By some miracle, I managed to have a birthday this month and wasn't actually sick on the day.  Truly a miracle.

Even now, sitting here and blogging after a week's hiatus, I am feeling quite blah.  August will be better.  I'm sure of it.

But through it all, I continued to take photos and participate in the Photo a Day Challenge.  Thirty-one days.  Thirty-one photos.
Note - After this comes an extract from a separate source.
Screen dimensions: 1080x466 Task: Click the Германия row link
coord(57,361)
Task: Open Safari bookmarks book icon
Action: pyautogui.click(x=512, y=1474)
The list for August can be found here.  

See you all in August!


Monday, 23 July 2012

Mirror, Mirror

So today’s Photo a Day challenge word is “Mirror”.  And I chose the photo above of me and the Polynesian Princess.  Let me explain.

Growing up I never thought I would have kids.  Ever.  I had my reasons, all of them supremely personal and some to do with feeling insecure and lacking confidence in successfully raising another human being.  Like everybody, I’m not perfect and I tended to focus on my shortcomings.

But have kids we did, and the day came when the hospital let us take this precious bundle home to raise, love and nurture.  Eeek!!

The first couple of years passed in a blur and she was (mostly) a delight.  Such a gorgeous, happy baby who was so good that we figured, what the hell, let’s do this again!

The ‘mirroring’ probably started happening around the time she was two (possibly even a little earlier).  She was at daycare one day, bossing some of the little kids around.  She pointed her finger in their faces whilst issuing directives in a stern tone.  I sat, wondering where she got that behaviour from, when I saw her throw sand at someone.  I called out to her, pointed my finger in her face and sternly said “we don’t throw sand, that’s not nice”.  And Boom!  There it was.  She was me.  And I didn’t like it.

Three years later, the ‘mirroring’ is at times hilariously funny and embarrassingly uncomfortable.  Recently, she started frantically tidying up the living room and declaring “we need to clean up all of this CRAP!” and I winced.  Not only am I passing on my language, but I’m also passing on my OCD of tidying up.

It’s one thing knowing what you don’t like about yourself.  It’s another thing having it mirrored back to you, and knowing that this is what your children see.  The part of you that you wish you could bury or change, is the part that seems to stand out to them!

It’s not all bad though.  She does tend to copy a lot of my good points, and those are the times when I think good things about myself.   But even when I hear or see the bad ‘mirroring’, I try to cut myself a break.  We're all just doing the best we can, and if bossing people around and a slight OCD is as bad as it's going to get, then I think I'm doing okay.


Saturday, 21 July 2012

Me and my girl

A few weeks ago, the Polynesian Princess and I found ourselves with a whole day to ourselves.  Little Warrior was in daycare, The Architect was at work and it was just the two of us.   I couldn’t remember the last time that had happened.  A Mummy-daughter day!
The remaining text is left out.